Does not make it a bad game, just not mechwarrior.
Now we come to the real heart of the matter; it all comes back to wanting "the math" to be "followed," but only in the ways you like. As the devs told you when they "admitted" the obvious (that they changed the Holy Word of Fasa to make a real-time game actually work,) they deviated from the Prophet Weisman because when they started internal testing, the mechanics just didn't balance out. This is information you have ignored throughout our debate.
TigridMorte, on 29 December 2012 - 11:17 PM, said:
Licensed can mean, "we take the names and do what we want." and that is what they have done here.
" "Battletech game" can only refer to a game made with a 1-1 conversion of the tabletop rules "
No, but it must be based upon the rules or it is an different game. When heat does not work as designed, when weapons don't work as designed, when equipment does not work as designed, when the tiny suffocating terrain would only be chosen for an engagement by a suicidal mad man, it is not battletech.
" - in other words, it can only be the game you want" Well isn't that special. It is the game Jordan Weisman designed, with more than 40 years of play testing, which is in question. Not what I wanted. I like lots of games. I just want "licensed" product to be true to the license. Not, "yeah, we know but we wanted to tell a different story."
I just think if you want to tell a different story you should not use some one else's cover for your book.
Designed? Jordan Weisman designed a 3D computer simulation of Battletech more than a decade before Battledroids was released in 1984? I was unaware of this phenomenon. On the off chance that you are referring to the tabletop game:
again, you cannot use tabletop rules to beat people over the heads about making
this game how you want it to be - or claim that this game isn't a
real "Battletech" simply because it doesn't follow inapplicable rules for a different kind of game. The story they're following is the one that's been told through the game expansions and media. "Story" doesn't mean "converting the rules the way I want them." Saying "but,
math!" doesn't cause an insistance on using rules that don't apply to become valid.

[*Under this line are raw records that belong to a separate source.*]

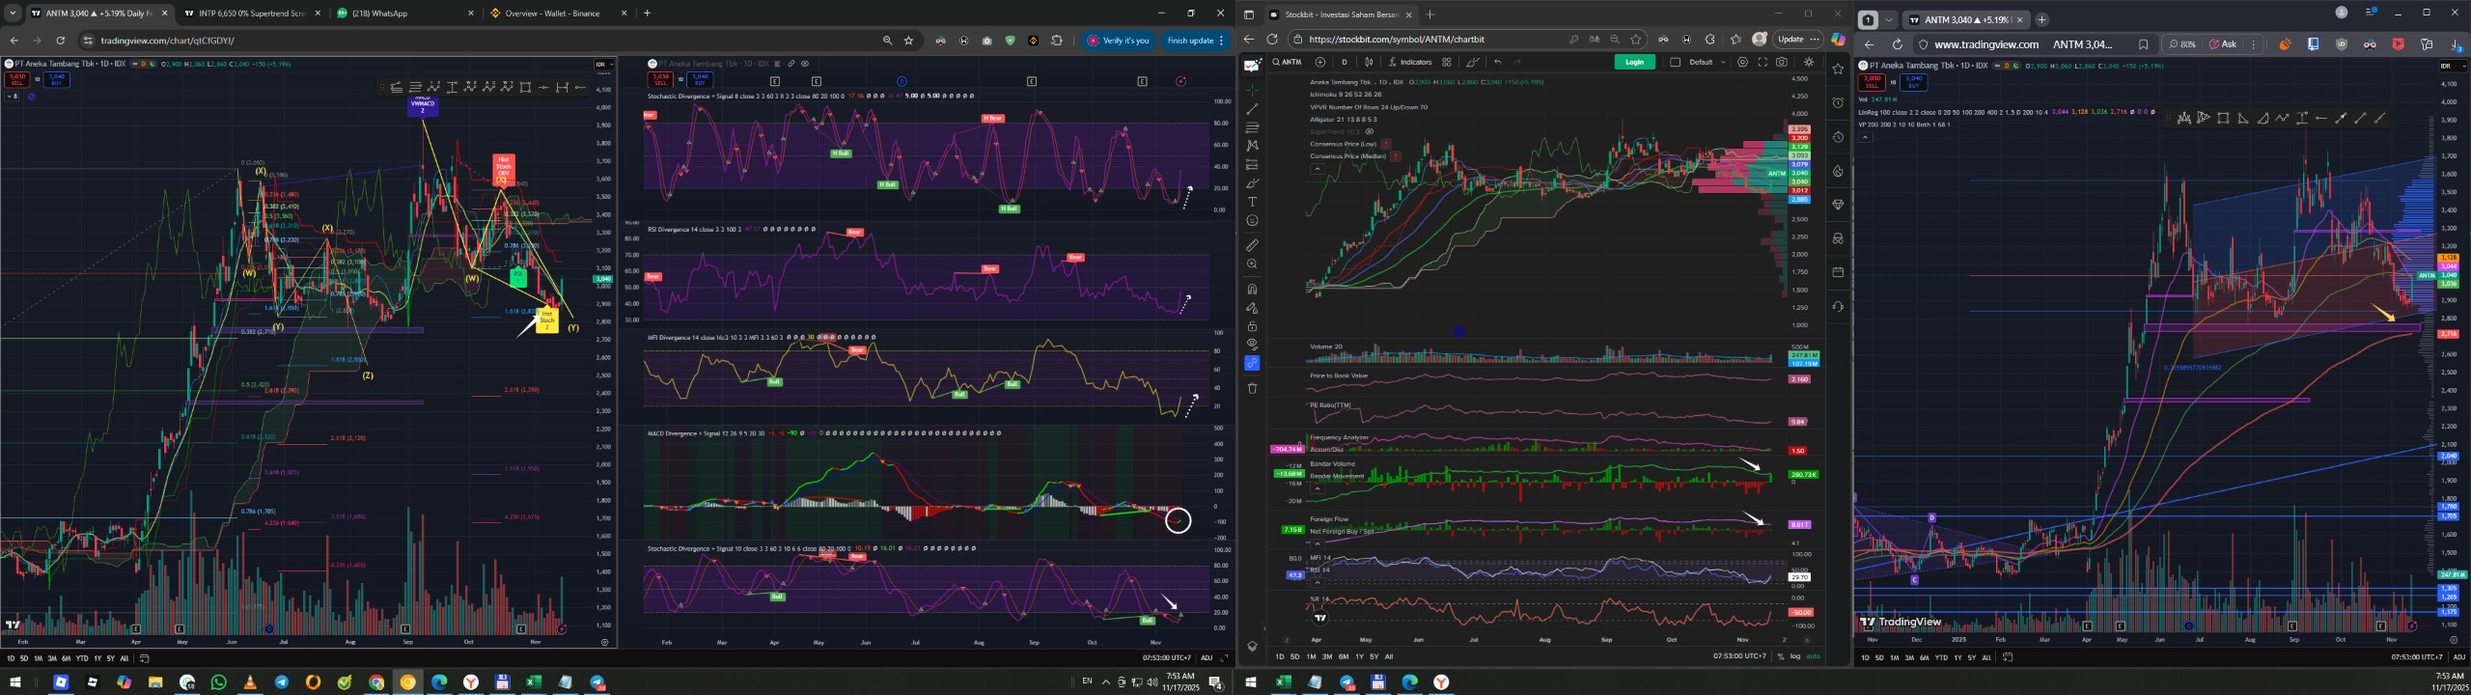
Task: Collapse Stockbit main chart indicator legend
Action: 1318,169
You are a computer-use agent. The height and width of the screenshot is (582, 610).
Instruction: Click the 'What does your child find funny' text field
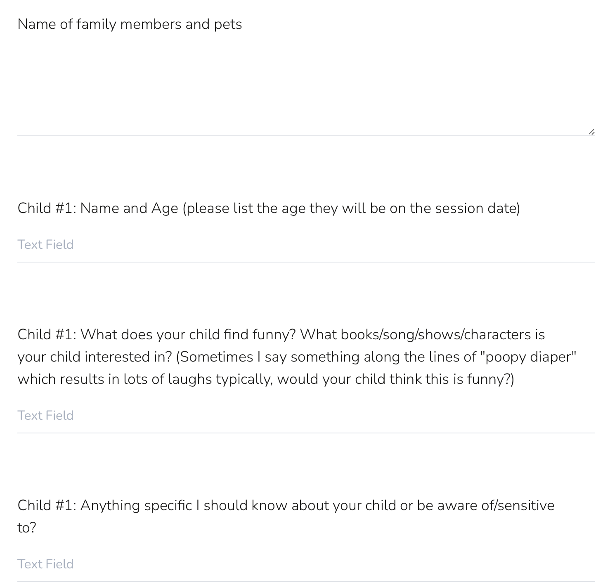tap(306, 416)
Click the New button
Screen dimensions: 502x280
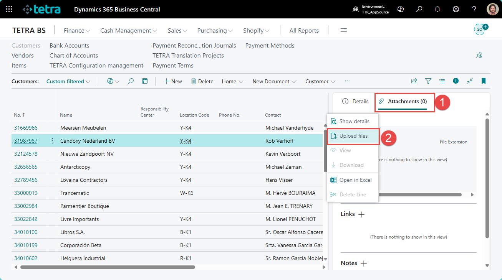coord(173,81)
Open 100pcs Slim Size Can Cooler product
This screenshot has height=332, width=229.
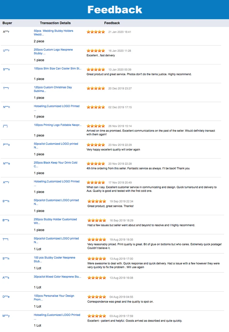click(57, 69)
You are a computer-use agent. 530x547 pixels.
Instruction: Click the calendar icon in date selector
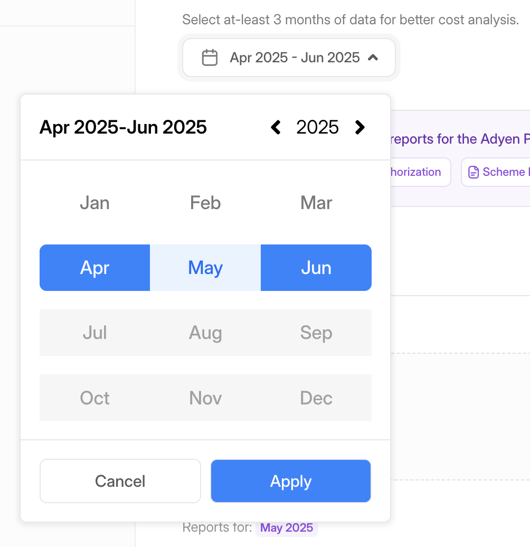[210, 58]
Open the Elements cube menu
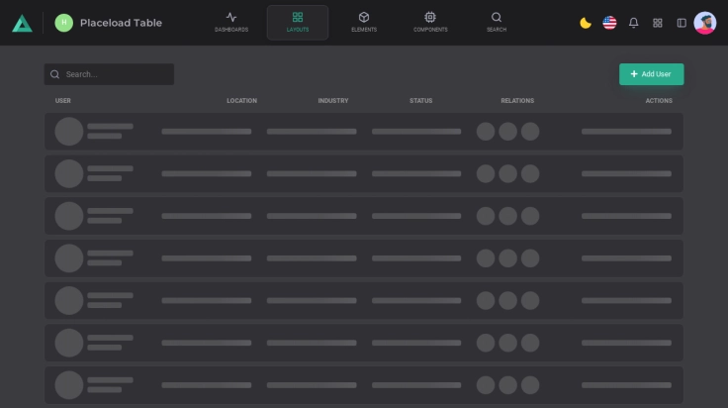The image size is (728, 408). 363,22
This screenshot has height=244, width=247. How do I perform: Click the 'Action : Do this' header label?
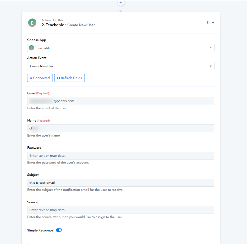[54, 20]
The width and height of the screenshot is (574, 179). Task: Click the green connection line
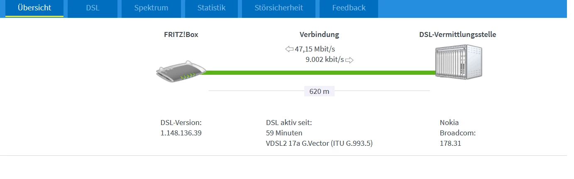point(320,73)
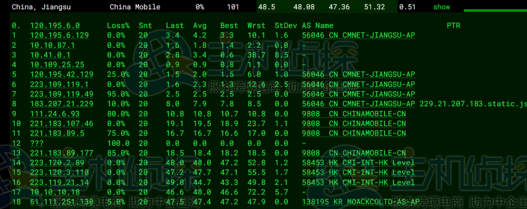Select hop 9 address 111.24.6.93

click(x=55, y=113)
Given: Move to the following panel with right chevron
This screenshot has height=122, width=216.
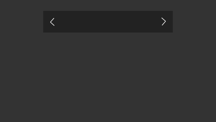Looking at the screenshot, I should 164,21.
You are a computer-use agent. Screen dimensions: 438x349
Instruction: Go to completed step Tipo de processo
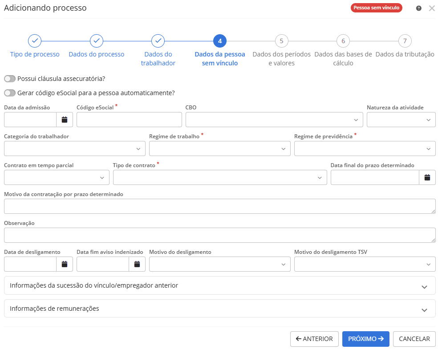pos(35,41)
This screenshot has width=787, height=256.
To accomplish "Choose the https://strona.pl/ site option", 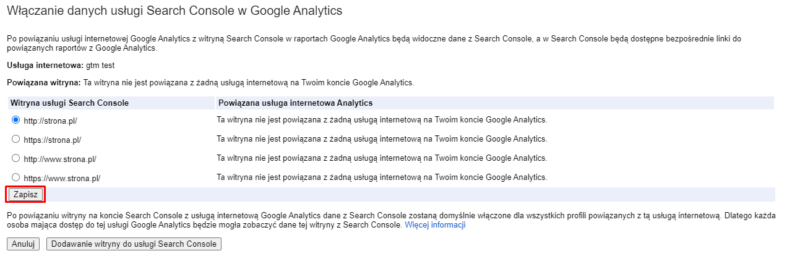I will click(x=16, y=139).
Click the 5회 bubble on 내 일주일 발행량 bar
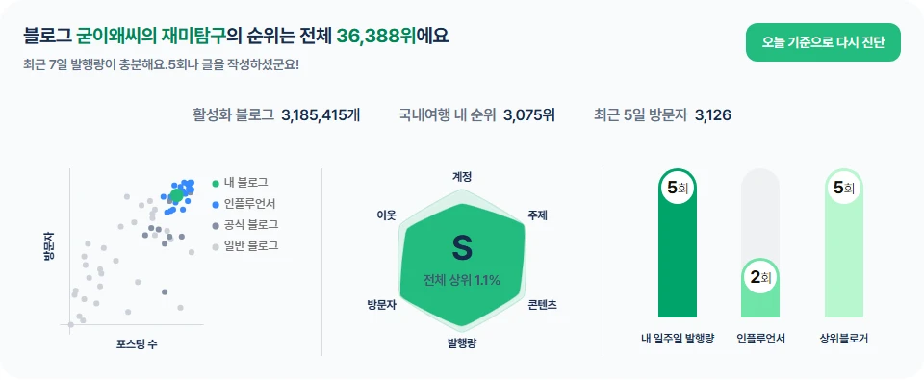The image size is (924, 380). (678, 189)
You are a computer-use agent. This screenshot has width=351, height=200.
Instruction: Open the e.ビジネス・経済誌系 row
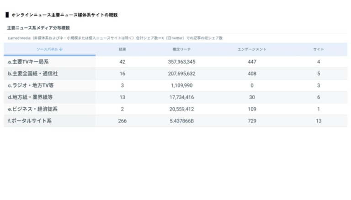pyautogui.click(x=33, y=109)
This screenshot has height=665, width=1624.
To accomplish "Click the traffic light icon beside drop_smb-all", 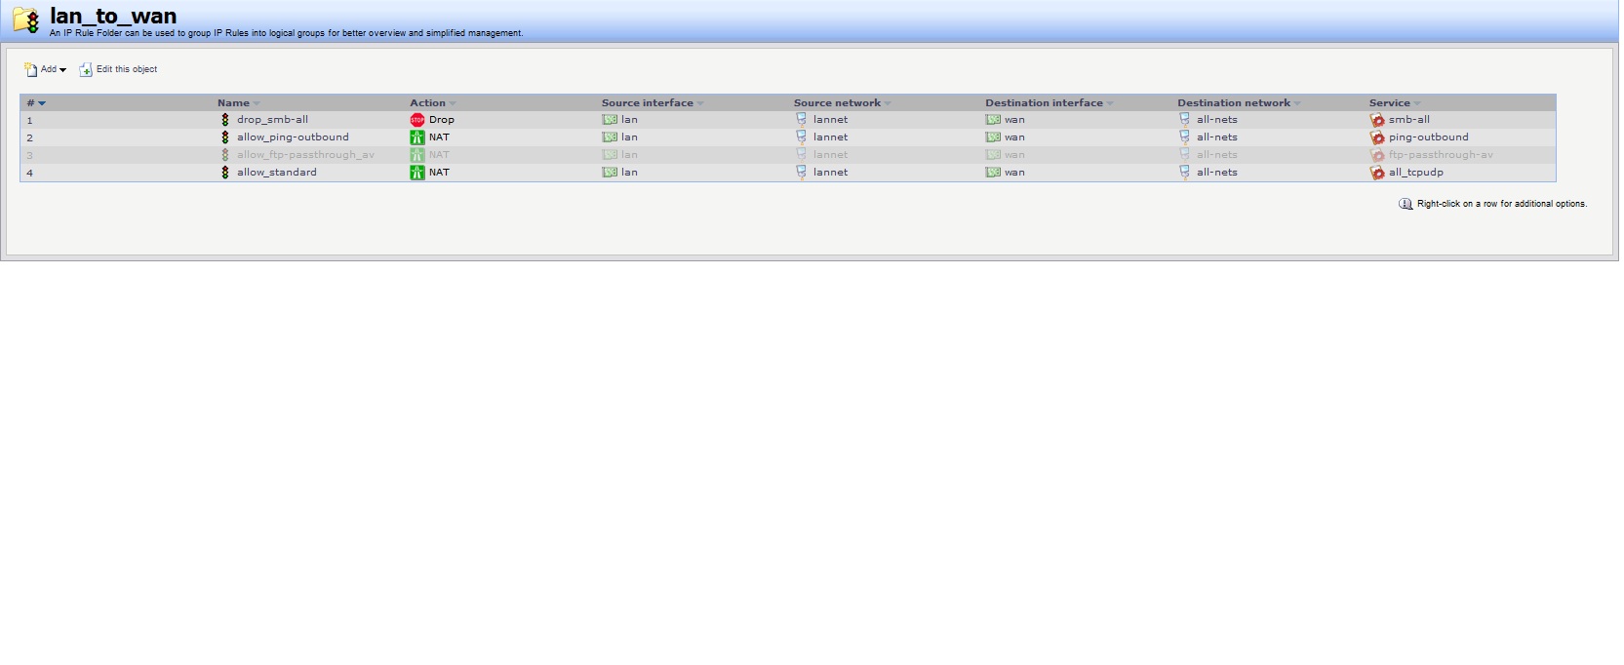I will [x=225, y=120].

TigridMorte, on 29 December 2012 - 11:17 PM, said:
Shake your virtual fist at my purist dogma all you like, this game is not battletech other than names.
No hate, no rage, just accepting that I am enjoying a non-Btech game much like I enjoyed the movie "Arnold the Barbarian" rather than Conan as written by Robert E. Howard.
Kindly follow your assumptions of superior status, simply because it has moving pictures, down the rabbit hole. A miniature wargame remains one, even with mobile graphics instead of painted miniatures. Zero diff.
'nuf said. Good day.
Once again, re-defining words to suit yourself does not magically change the definitions of those words. A tabletop game and a computer simulation are
similar things; they are not identical categories. The Conan movies starring Ahnold are still Conan movies. It may not be the ones you like; it may not be
good Conan movies as such - but it's still Conan, just as the Lord of the Rings movies are still LotR movies despite their flaws. Same goes for the several horrible Fantastic Four movies. The problems with the Fantastic Four was that it was
done poorly, not that it wasn't the Fantastic Four.
This game is not done poorly, and once again, there's a lot more to Battletech than the minutae of tabletop game rules. The giant, hulking war machines are there; the iconic weapons are there; heat management, loadout space, tonnage requirements (including tonnage numbers for equipment,) engine sizes: all the variations on the theme called "Battlemechs," -
it's all there. You can't claim that the developers never implemented the "right" numbers; they did, and you've even referenced that information in your own argument. You can't claim that they changed the numbers for arbitrary reasons; the numbers as written in the Holy Word of Fasa didn't work for this game format, and so the devs began a series of adjustments that led us to where we are.
Once again, waving the rulebook for a
separate Battletech game around like a club to bully people into agreeing with your point of view is invalid reasoning - and it hasn't worked.
Edited by Void Angel, 30 December 2012 - 05:56 PM.